*THE TASK:*
Up to and including the line with "The width and height of the screenshot is (1191, 2576).", copy the records below exactly from their first line.

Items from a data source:
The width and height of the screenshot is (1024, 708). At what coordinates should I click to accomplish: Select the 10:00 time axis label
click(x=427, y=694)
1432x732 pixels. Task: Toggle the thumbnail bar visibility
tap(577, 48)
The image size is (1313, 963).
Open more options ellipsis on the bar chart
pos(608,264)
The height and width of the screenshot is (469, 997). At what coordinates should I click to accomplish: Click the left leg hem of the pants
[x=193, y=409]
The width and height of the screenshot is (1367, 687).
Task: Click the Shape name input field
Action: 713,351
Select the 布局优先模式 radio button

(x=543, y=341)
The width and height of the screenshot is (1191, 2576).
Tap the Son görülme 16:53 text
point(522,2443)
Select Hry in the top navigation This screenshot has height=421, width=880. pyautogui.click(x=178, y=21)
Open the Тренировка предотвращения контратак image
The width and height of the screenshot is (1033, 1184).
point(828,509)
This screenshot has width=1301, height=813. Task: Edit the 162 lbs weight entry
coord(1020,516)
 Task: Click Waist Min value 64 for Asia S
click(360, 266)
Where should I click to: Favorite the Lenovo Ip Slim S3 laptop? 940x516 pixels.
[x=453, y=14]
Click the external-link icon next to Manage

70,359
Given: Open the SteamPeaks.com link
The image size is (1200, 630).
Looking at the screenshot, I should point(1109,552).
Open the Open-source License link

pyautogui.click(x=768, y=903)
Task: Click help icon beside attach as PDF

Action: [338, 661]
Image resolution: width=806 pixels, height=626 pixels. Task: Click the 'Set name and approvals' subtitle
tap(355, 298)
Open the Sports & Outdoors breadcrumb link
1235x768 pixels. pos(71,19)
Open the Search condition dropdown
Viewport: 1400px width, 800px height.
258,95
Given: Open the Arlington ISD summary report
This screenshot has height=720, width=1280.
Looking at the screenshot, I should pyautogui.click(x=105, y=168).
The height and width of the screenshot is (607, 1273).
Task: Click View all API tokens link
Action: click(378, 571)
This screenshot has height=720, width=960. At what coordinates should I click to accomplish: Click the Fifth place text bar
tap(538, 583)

*THE ANSWER:*
The width and height of the screenshot is (1024, 708). At what coordinates should I click to accomplish: Select the 10:00 time axis label
click(x=427, y=694)
1432x732 pixels. Task: Toggle the thumbnail bar visibility
tap(577, 48)
The image size is (1313, 963).
Open more options ellipsis on the bar chart
pos(608,264)
The height and width of the screenshot is (469, 997). At what coordinates should I click to accomplish: Click the left leg hem of the pants
[x=193, y=409]
The width and height of the screenshot is (1367, 687).
Task: Click the Shape name input field
Action: 713,351
Select the 布局优先模式 radio button

(x=543, y=341)
The width and height of the screenshot is (1191, 2576).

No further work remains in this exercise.